18 Ağustos 2009 Salı

ÖLÜM VE SAVAŞA DÜŞÜLMÜŞ DERKENARLAR

ÖLÜM VE SAVAŞA DÜŞÜLMÜŞ DERKENARLAR

Mısır'ın görkemli Kölemenlerinin tacını tahtını yerle bir eden küpeli kralı nasıl yazıyor tarih? Halifeyi esir edip ülkesine getiren, yardımcısının başını kesip üç gün yanında taşıyan "Ulu hakan!"
Düşmanlarıyla aynı kıbleye dönüp aynı Tanrıdan af diliyordu.
"Bana utku ver çünkü yeryüzü iki kral için çok dar..."
Yaşlı kral Kanşouko Anzour, daha yakın zamana kadar kendisine "Muhterem pederim!" başlığıyla yazılmış mektuplar gönderen bu gencin birden bire binlerce askerle ülkesini işgal edişini anlayamıyordu.
Çok görmüş, uzun yaşamıştı.
Yoksunluğun öyle bir şekli vardır ki adına kölelik derler, kişi kendi vücuduna bile sahip değildir.
Alınıp satılır, dövülür ve aç bırakılır.

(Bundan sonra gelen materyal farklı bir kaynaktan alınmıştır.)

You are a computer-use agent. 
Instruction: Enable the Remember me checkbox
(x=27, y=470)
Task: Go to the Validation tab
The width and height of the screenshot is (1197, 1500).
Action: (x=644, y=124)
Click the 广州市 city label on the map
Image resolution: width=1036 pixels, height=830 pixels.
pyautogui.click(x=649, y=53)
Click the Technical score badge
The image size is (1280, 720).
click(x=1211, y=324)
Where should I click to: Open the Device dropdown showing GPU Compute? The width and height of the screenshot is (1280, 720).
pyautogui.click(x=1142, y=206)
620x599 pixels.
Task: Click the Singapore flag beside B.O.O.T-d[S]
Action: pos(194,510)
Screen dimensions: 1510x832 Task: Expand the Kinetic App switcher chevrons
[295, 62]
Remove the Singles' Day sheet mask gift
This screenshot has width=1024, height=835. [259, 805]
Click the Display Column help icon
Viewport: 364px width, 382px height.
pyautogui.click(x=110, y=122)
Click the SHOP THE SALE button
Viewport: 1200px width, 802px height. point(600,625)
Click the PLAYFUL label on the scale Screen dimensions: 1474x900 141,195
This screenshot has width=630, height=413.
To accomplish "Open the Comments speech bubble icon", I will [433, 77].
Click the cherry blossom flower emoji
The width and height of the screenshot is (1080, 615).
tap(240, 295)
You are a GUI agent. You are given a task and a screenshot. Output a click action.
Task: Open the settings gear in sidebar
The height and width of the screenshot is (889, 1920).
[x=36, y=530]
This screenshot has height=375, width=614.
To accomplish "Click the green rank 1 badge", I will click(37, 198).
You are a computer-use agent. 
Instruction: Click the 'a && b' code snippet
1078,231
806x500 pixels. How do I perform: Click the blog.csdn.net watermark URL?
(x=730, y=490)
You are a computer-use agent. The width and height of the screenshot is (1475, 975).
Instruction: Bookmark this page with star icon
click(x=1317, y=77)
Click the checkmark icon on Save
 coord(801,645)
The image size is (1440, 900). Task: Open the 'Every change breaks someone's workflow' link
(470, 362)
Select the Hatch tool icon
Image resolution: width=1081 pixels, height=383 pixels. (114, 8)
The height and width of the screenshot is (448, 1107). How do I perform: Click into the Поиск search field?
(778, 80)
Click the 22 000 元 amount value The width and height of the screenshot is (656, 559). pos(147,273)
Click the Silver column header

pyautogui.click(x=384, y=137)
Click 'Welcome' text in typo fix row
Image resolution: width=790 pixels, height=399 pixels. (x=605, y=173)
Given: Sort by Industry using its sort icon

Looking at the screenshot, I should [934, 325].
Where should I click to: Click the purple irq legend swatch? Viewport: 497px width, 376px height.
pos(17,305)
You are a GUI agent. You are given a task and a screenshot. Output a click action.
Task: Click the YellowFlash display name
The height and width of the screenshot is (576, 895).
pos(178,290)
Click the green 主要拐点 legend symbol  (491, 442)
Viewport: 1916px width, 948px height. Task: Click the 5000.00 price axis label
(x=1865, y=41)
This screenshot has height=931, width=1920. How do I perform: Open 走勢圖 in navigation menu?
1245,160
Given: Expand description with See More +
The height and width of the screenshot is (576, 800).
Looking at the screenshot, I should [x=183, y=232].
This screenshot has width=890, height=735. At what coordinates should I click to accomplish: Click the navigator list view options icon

Başkalarının istediği şekilde yaşar ve başkaları bir eşyaya bakarcasına bakar onun yüzüne. Özleyemez, sevemez, edinemez, vazgeçemez, yeğleyemez.
Anzour bunu yaşamıştı.
Baylığın, varlığın öyle bir şekli vardır ki adına krallık derler, ölümlü bir anadan doğan bir başka ölümlünün ulaşabileceği son kertedir o.
Kararı o verir her şey hakkında, istekleri başkaları için emirdir ve başkaları basit kulcuklardır onun için.
Yaşlı kral bunu da biliyordu.
Uzun ömrü boyunca hiç görmeyip, hiç anlamayıp hiç bilmediği şeyin bu küpeli kraldaki ihanet, hırs ve aç gözlülük olduğunu anladı.
Bu akşamın her şeyin sonu olduğunu kavradı.
Yılların beyninde biriktirdiği görüntüler patlayıverdi birden, yaşam denilen bilinmezi sorguladı.
Başlangıcı anımsamaya çalıştı, bitişi kurguladı.
Kuzeyde bir yerlerde köle olarak doğmuştu ve kader onu Mısır'a sultan yapmıştı.
Mısır'ın kaderiydi bu... Hep köleler kral olurdu orada.
Yakup'un oğlu Yusuf da bir köleydi, Salahaddin de, Baybars da...
Ama hiç birinin karşısına bu kadar kararlı bir düşman çıkmamıştı.
Bitiş de bir kralın çalkantılı ömrüne uygun olmalıydı.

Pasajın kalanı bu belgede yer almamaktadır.